Introduced on July 2 by Rhode Island Democratic Senator Jack Reed and Michigan Democratic Congressman Andy Levin, the LSFA would authorize a minimum of $10 million in library funding going to each state based on population. At press time, the Senate version of the bill had 17 co-sponsors—all of them Democrats.
According to a report this week in the New York Times, Republicans and White House negotiators remain at odds with Democrats over direct support for the states—despite estimates that state budgets face a cumulative budget gap of at least $555 billion through the 2022 fiscal year, and economists warning that the “long-term financial damage” arising from the pandemic could exceed the Great Recession of 2007.
“At a time when budgets of local governments have been decimated, America can’t afford to dismiss a national infrastructure of 117,000 libraries nimble enough to offer relief and advance recovery," said American Library Association President Julius C. Jefferson Jr., in a recent statement, adding that the LSFA represents “the comprehensive federal response needed to keep our nation’s libraries safely in operation.”
The ALA website is currently offering resources for library supporters wishing to contact their senators and representatives to urge them to support the LSFA. Additional resources—including a one-page explainer on LSFA, sample social media posts, and a sample letter for state and local library associations and boards of trustees—are also available on the ALA site.
The August recess had been seen as a self-imposed deadline to strike a second coronavirus relief package. And with lawmakers leaving Washington this week without a deal, the pressure is now on. Business is not scheduled to resume in Washington until after Labor Day, and the parties remain at least $1 trillion apart, after the House passed its $3.4 trillion package, the HEROES Act, back in May.
The HEROES Act includes more than $900 billion for state and municipal aid, as well as $2 billion for hotspots and digital devices for library patrons and students. In public comments, however, President Trump has taken a partisan approach to the House bill, insisting he would not sign off on aid to bail out “poorly run” states.
In an interview with PW earlier this spring, sociologist Eric Klinenberg, author of the acclaimed 2018 book Palaces for the People: How Social Infrastructure Can Help Fight Inequality, Polarization, and the Decline of Civic Life, warned that such an impasse was likely on the horizon.

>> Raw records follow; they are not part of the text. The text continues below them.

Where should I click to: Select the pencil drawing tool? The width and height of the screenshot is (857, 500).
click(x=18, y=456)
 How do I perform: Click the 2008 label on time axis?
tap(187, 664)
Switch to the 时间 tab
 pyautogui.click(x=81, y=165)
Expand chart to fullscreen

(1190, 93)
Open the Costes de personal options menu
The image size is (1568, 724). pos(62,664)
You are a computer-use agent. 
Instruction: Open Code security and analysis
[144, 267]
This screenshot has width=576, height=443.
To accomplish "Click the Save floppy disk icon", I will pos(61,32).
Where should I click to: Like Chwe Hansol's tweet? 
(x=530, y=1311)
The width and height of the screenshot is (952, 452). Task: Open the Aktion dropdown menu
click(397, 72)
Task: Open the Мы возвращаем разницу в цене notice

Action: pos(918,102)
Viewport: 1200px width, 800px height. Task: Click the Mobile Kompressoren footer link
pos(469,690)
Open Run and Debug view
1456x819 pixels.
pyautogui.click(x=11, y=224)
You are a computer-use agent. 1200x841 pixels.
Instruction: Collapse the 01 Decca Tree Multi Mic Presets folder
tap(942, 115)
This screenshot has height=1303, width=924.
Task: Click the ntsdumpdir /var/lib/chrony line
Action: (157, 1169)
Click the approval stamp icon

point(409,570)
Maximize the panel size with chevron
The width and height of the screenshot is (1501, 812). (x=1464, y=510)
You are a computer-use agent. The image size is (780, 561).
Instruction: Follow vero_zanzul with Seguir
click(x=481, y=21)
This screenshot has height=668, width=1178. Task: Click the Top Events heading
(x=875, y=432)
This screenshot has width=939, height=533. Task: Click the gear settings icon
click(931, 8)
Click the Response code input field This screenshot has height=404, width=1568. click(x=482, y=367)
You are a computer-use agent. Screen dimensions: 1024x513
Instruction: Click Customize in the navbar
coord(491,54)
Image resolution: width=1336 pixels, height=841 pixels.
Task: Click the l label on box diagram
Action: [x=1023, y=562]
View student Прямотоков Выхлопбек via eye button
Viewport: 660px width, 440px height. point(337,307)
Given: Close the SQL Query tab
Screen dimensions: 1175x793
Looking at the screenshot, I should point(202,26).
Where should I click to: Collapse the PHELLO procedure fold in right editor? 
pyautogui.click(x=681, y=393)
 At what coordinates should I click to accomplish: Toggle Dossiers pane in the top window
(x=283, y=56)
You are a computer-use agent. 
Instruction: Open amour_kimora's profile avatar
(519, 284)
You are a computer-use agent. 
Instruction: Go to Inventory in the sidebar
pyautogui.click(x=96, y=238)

“Let’s be clear, when you hear there is a debate in Congress about whether to ‘bail out’ states and cities, that is a debate about whether your local library stays open, or closes," Klinenberg told PW. "That’s about whether the park system stays open or closes. It’s about schools and teachers. And American voters are going to need to connect the dots, or we could soon find ourselves without many of the institutions that keep us stable.”
Meanwhile ALA is also supporting a slate of other more digital-focused bills that would benefit libraries, including the Accelerating Connected Care and Education Support Services on the Internet Act (ACCESS the Internet Act) a bipartisan bill introduced last week by Senators Joe Manchin (D-WV) and John Cornyn (R-TX). Among its provisions, the $2 billion legislation would include a two-year, $200 million hotspot pilot program for libraries, to be administered by the Institute of Museum and Library Services.
In a statement to PW, Kathi Kromer, ALA's Associate Executive Director for Public Policy and Advocacy, stressed the importance of the LSFA, which would directly support librarians.
"While ALA supports solutions to the digital gap that include libraries, we also know that access to broadband depends on the thousands of library staff who deliver service," Kromer said. "The LSFA would bridge the nation’s widening digital gap with support for the libraries—and library workers—who deliver the service.”